Le regole sul pubblico impiego si confermano fra le più «mobili» in questa prima fase di costruzione della legge di Stabilità, e anche nel testo arrivato al Quirinale sono molte le novità rispetto alle bozze circolate nei giorni scorsi. Due su tutte: è stato stralciato il «congelamento» della riforma Brunetta, per cui i 300 milioni messi sul piatto dei rinnovi contrattuali (più quelli che Regioni ed enti locali cercheranno di trovare nei loro bilanci) dovranno passare da una trattativa con tutti i crismi che, legge alla mano, dovrà risolvere il rebus della riduzione a quattro dei comparti pubblici e delle tre fasce di merito in cui articolare il personale per distribuire i premi di produttività. La seconda “evoluzione” del testo riguarda il turn over: viene confermata la regola generale del 25%, che permette alla Pa di dedicare a nuove assunzioni un quarto dei risparmi prodotti dalle uscite di quest’anno.
Ma il parametro sale all’80% (cioè alle percentuali già previste per l’anno prossimo dal decreto Madia del 2014) in Regioni ed enti locali per assorbire gli esuberi provinciali.
Accessorio congelato
Ma il sudoku del rinnovo contrattuale deve fare i conti anche con un altro elemento, rappresentato dal blocco dei fondi per il trattamento accessorio per dirigenti e personale, disposto dalla manovra fino all’attuazione della legge Madia sul ruolo unico dei dirigenti e sulla nuova disciplina per i dipendenti. A questo punto, il calendario annunciato dal Governo, che nelle ultime versioni prevede l’approvazione dei decreti attuativi fra dicembre e gennaio, diventa indispensabile per far partire davvero i rinnovi contrattuali. Con i fondi accessori congelati diventa nei fatti impossibile attribuire le nuove risorse: anche ipotizzando di assegnare tutto al tabellare, con il solo obiettivo di adeguare le buste paga alla mini-inflazione dell’ultimo periodo, questo provocherebbe effetti anche sui fondi accessori che finanziano fra l’altro le indennità di turno, notturno e festivo.

Materiale raccolto:

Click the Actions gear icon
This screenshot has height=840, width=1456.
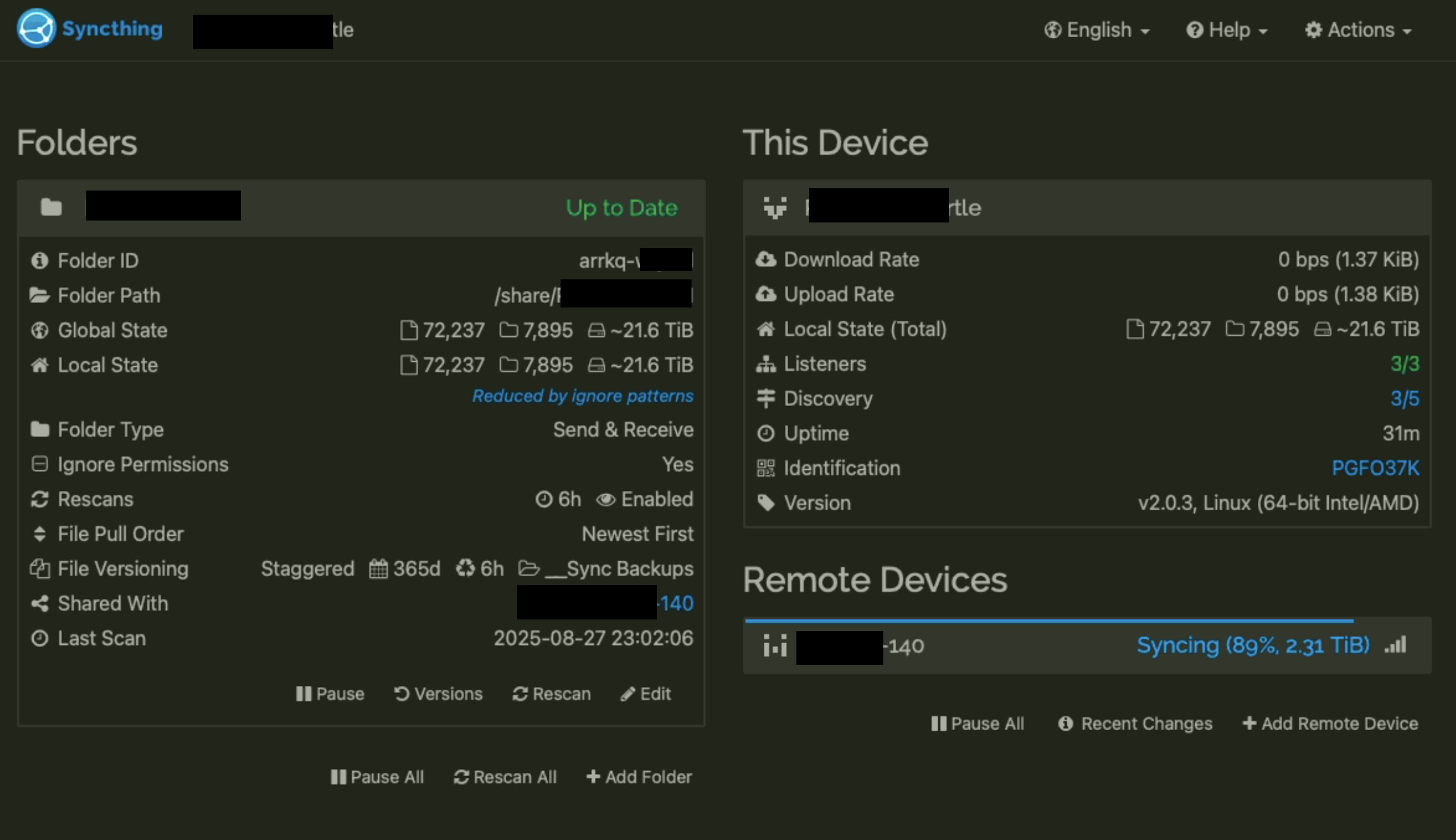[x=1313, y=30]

Istruzioni:
**A.** Elenca le indennità che, secondo l'estratto sul pubblico impiego, sono finanziate dai fondi accessori.
**B.** Indica se ciascuna affermazione concorda con l'estratto sul pubblico impiego, rispondendo sì o no e citando le parole dell'estratto che lo stabiliscono.
(i) Nel testo arrivato al Quirinale il congelamento della riforma Brunetta è stato mantenuto.
(ii) Per i rinnovi contrattuali sono stati messi sul piatto 300 milioni.
(iii) La regola generale del turn over è fissata al 25%.
**C.** Riprendi l'estratto sul pubblico impiego dal punto in cui si interrompe e proseguilo.
Il materiale non ha alcun legame con l'estratto.

Soluzioni:
**A.**
- Indennità di turno
- Indennità di notturno
- Indennità di festivo

**B.**
(i) No: "è stato stralciato il «congelamento» della riforma Brunetta".
(ii) Sì: "i 300 milioni messi sul piatto dei rinnovi contrattuali".
(iii) Sì: "viene confermata la regola generale del 25%".

**C.**
L’incognita comparti
Mentre si stanno scrivendo i decreti attuativi della riforma Madia, comunque, rientra a pieno titolo in gioco anche quella targata Brunetta, che dal «primo rinnovo contrattuale successivo», quindi da quello su cui si comincerà ora a trattare dopo lo sblocco imposto dalla Corte costituzionale, impone due passaggi: ridurre a quattro le 12 aree contrattuali in cui è diviso il pubblico impiego, e dividere il personale di ogni ufficio in tre fasce di merito per dare i premi “pieni” ai dipendenti caratterizzati dalle performance più brillanti (25% del totale), bonus più leggeri a quelli in fascia media (50% del personale) e azzerarli per i meno produttivi (l’ultimo 25%).
Per aggirare il problema, che soprattutto per quel che riguarda i comparti incontra resistenze forti sia tra le ammininistrazioni sia tra le sigle sindacali che rischiano di uscire dai tavoli perché non raggiungerebbero più le soglie di rappresentatività, le prime versioni del testo avevano ripescato una norma della Finanziaria 2008 che consentiva una «erogazione anticipata» degli aumenti, da regolare poi con conguagli una volta concluse le trattative per i rinnovi dei contratti. Scegliere questa via (come segnalato su «Il Sole 24 Ore» del 22 ottobre) avrebbe messo sotto al tappeto parecchi problemi, ma sarebbe stato in contraddizione con le parole d’ordine della «meritocrazia» ispiratrici di tutte le ultime riforme e rilanciate ancora ieri dal ministro della Pa, Marianna Madia in un’intervista al «Messaggero».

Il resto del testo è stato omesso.